Konsep "TBM-edutainment" inilah yang diterapkan Taman Bacaan Masyarakat (TBM) Lentera Pustaka di Kp. Warung Loa Desa Sukaluyu Kec. Tamansari di Kaki Gn. Salak Bogor yang bertumpu pada membudayakan membaca bersuara, selalu ada "senam --- salam -- doa literasi" sebelum jam baca, laboratorium Baca tiap hari Minggu; kegiatan pemahaman bacaan di alam terbuka, selalu ada event bulanan, dengan mendatngkan "tamu dari luar" untuk ber-interaksi dan memotivasi anak-anak agar rajin membaca, ada "jajajan kampung" gratis setiap bulan, tersedia WiFi gratis tiap Sabtu dan Minggu, anugerah pembaca terbaik diberikan kepada anak yang rajin membaca dan mengusung motto #BacaBukanMaen; untuk menjaga keseimbangan antara perilaku membaca dan bermain anak-anak.

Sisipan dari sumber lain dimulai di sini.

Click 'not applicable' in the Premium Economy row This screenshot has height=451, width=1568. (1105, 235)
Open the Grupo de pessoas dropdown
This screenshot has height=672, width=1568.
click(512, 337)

"Konsep TBM-Edutainment saya gagas agar mampu menjadikan taman bacaan sebagai center dari edukasi dan entertainment untuk anak-anak. Hal ini sebagai penyesuaian terhadap era digital dan milenial. Maka harus ada cara yang kreatif dan beda untuk menghidupkan tradisi baca dan budaya literasi anak-anak. Membaca harus asyik dan menyenangkan" ujar Syarifudin Yunus, alumni peraih UNJ Award 2017 dan salah satu pegiat literasi Indonesia.
Satu hal yang selalu diperjuangkan Syarifudin Yunus. Bahwa mengelola taman bacaan butuh kolaborasi dengan rekan-rekan yang peduli atau korporasi yang "concern" terhadap tradisi baca dan budaya literasi anak. Karena itu, setiap tahun, TBM Lentera Pustaka selalu mengajak kalangan korporasi untuk menghibahkan dana CSR ke taman bacaan yang relatif tidak besar. Hanya untuk membeli buku bacaan baru dan operasional program taman baca. Maka di tahun 2019 ini, TBM Lentera Pustaka pun menggandeng CSR Korporasi dari Chubb Life, AJ Tugu Mandiri, dan Perkumpulan DPLK. Tentu, demi tegaknya tradisi baca dan budaya literasi anak-anak usia sekolah. Agar tidak terlindas oleh pengaruh era digital yang jelek. Maka, untuk mendirikan taman bacaan di rumah sangat dibutuhkan komitmen dan kreativitas agar tetap bertahan. Demi tegaknya tradisi baca dan budaya literasi anak-anak usia sekolah.
Tradisi Baca Anak
Mengubah perilaku anak-anak yang terbiasa main menjadi "dekat" dengan buku tidaklah semudah membalikkan telapak tangan. Bukan hanya tekad kuat, keberanian, dan komitmen. Tapi jauh lebih dari itu, sungguh butuh kesabaran dan kemampuan khusus untuk meyakinkan masyarakat dan anak-anak untuk mau membaca secara rutin. Apalagi anak-anak yang ada di kampung atau pedesaan seperti di Kampung Warung Loa Desa Sukaluyu Kec. Tamansari Kaki Gunung Salak Bogor. Membangun tradisi baca dan budaya literasi, sama sekali tidak mudah. Dan tidak pernah sama dengan tema seminar atau diskusi tentang pentingnya budaya literasi.
Perjuangan tidak kenal lelah dalam menebar virus membaca, itulah yang dilakukan Syarifudin Yunus, Pendiri dan Kepala Program Taman Bacaan Masyarakat (TBM) Lentera Pustaka. Pria berusia 49 tahun yang berprofesi Dosen Unindra ini, sejak 5 November 2017, telah mengubah anak-anak kampung yang semula polos, pemalu dan cenderung sulit berinteraksi dengan orang "dari luar". Berubah menjadi anak-anak sekolah yang terbiasa membaca 3 kali seminggu, bahkan bisa "menghabiskan" 5-10 buku per minggu. Sebuah perilaku dan budaya anak-anak yang tadinya "jauh" dari buku, kini menjadi lebih "dekat" pada buku dalam kesehariannya.
Tekad pria yang berprofesi sebagai Dosen Unindra ini sederhana saja. Tradisi baca dan buku dianggap mampu menekan angka putus sekolah. Karena anak-anak di Desa Sukaluyu, 81% tingkat pendidikannya hanya SD dan 9% SMP. Itu berarti, angka putus sekolah sangat tinggi. Mungkin karena persoalan ekonomi.
Maka berangkat dari tekad menekan angka putus sekolah dan membangun tradisi baca di kalangan anak-anak usia sekolah, Syarif begitu panggilannya, lalu mengubah "garasi rumah" menjadi rak-rak buku yang menjadi cikal bakal TBM Lentera Pustaka.